**ТЕКСТ ДЛЯ ЧТЕНИЯ**
▼▼▼
Теперь он решил осуществить следующий генеральный план военных действий. В Германии будут созданы три мощные цитадели: одна – в центре, под его командованием, в столице; другая – на севере, в Шлезвиг-Гольштейне, Дании и Норвегии, и еще одна – на юге, включая альпийскую крепость. Он намерен сознательно отступить из широких открытых пространств между Шлезвиг-Гольштейном и Берлином и между Берлином и Альпами и издал приказы германским войскам отступать к ближайшей цитадели. Скоро, без сомнения, русские и англоамериканцы встретятся где-то на этих открытых пространствах, и, если он хоть сколько-нибудь знает русских, они никогда не остановятся на линии, согласованной в Ялте.
|
Американцы, однако, ни при каких обстоятельствах не смогут с этим примириться. Поэтому они будут вынуждены отодвинуть русских назад силой оружия, – здесь Гитлер остановился и уставился на Вольфа пронзительным взглядом, – и это будет момент, с которого он, Гитлер, будет участвовать в окончательной войне на одной стороне или на другой. Он заявил, что способен держаться в Берлине против Востока и Запада по крайней мере шесть, возможно, даже восемь недель, и по этой причине он говорит Вольфу, что тот обязан столько же держаться в Италии. За это время, как ожидает Гитлер, произойдет конфликт между западными союзниками и Россией, а тогда Гитлер решит, на чьей стороне ему выступить.
▲▲▲
**ФРАГМЕНТ ДАННЫХ**
▼▼▼
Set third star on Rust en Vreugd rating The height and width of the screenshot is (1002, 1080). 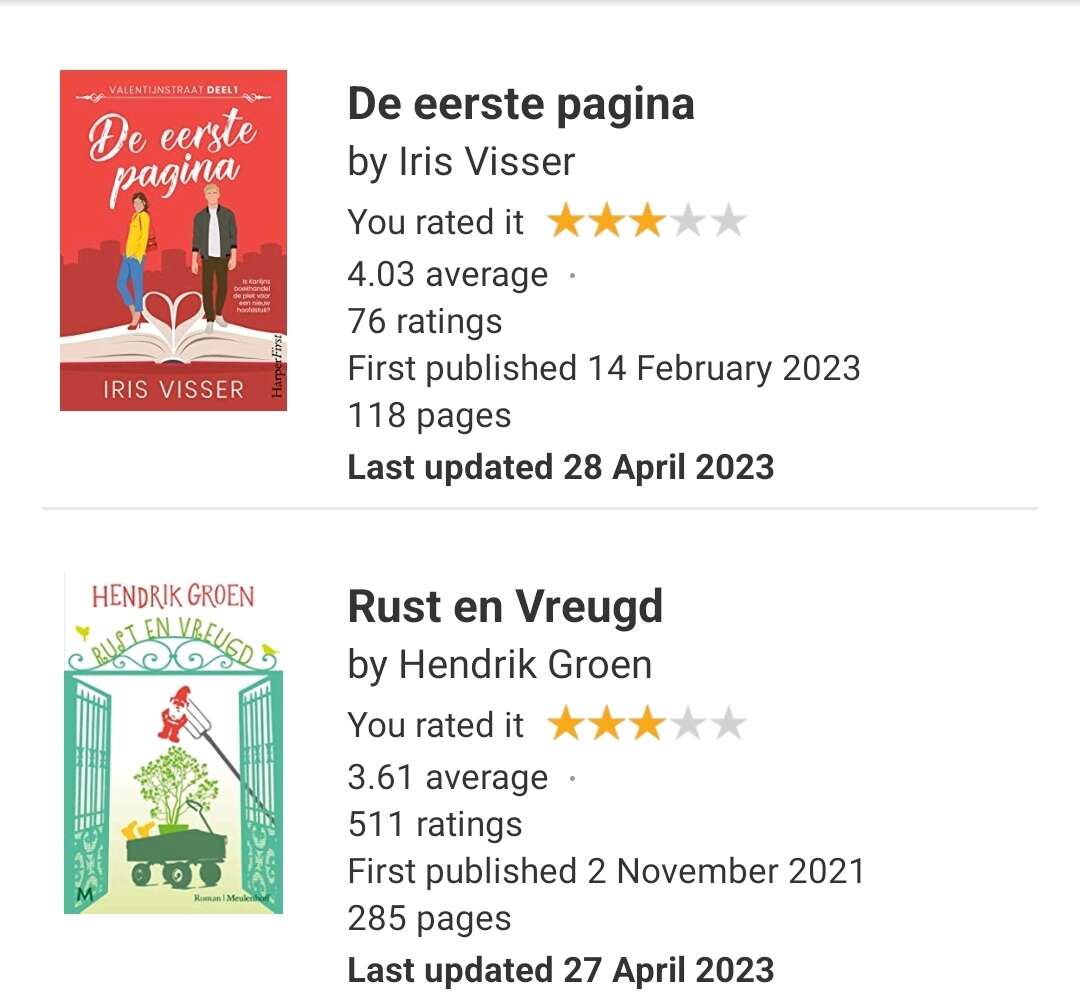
▲▲▲
**ЗАДАНИЯ К ВЫПОЛНЕНИЮ**
(a) Какие цитадели, согласно тексту о военном плане Гитлера, предполагалось создать в Германии? Перечислите их все с указанием расположения.
(b) Сколько времени, по заявлению Гитлера в тексте о его военном плане, он способен держаться в Берлине против Востока и Запада?
(c) Продолжите текст о военном плане Гитлера, начиная сразу после его последнего предложения.

**ИТОГОВЫЕ ОТВЕТЫ**
(a)
1. Центральная — в столице, под его командованием.
2. Северная — в Шлезвиг-Гольштейне, Дании и Норвегии.
3. Южная — включая альпийскую крепость.

(b) По крайней мере шесть, возможно, даже восемь недель.

(c)
Вольф ответил Гитлеру: «Мой фюрер, есть ясность в том, чью сторону вы примете в таком конфликте?» Гитлер посмотрел на Вольфа и, после краткого размышления, сказал: «Я приму решение в пользу той стороны, которая предложит мне больше. Или той, которая первой установит со мной контакт».
Было ясно, что разум Гитлера, находящийся в постоянном напряжении ввиду происходящих событий, время от времени переполнялся совершенно противоречивыми мыслями, которые он озвучивал без каких-то размышлений, как только они к нему приходили. Несколькими мгновениями позже он сказал с неожиданным загробным и неестественным спокойствием: «Вы знаете, с самого начала войны мне хотелось уйти и наблюдать со стороны за поведением германского народа и влиять на него. Скоро я передам власть наиболее компетентным своим соратникам».
Вольф попытался вернуть беседу к практическим вопросам, упомянув об ошеломляющей мощи союзников и потерях, которые ежедневно несет Германия.
На это Гитлер ответил: «Это вообще не имеет никакого значения. Я только что обрисовал вам дальнейший ход событий, и я спокойно их ожидаю. Не нервничайте, вы же мужчина. Мои нервы нужны мне для другого. Я не могу позволить себе раскиснуть из-за подобных докладов. Человек, который обязан принять окончательное решение, не должен допускать, чтобы на него влияли страдания и ужасы, которые война приносит отдельным людям на фронте и в тылу. Так что делайте, что я сказал. Летите обратно и передайте мой привет Витингофу».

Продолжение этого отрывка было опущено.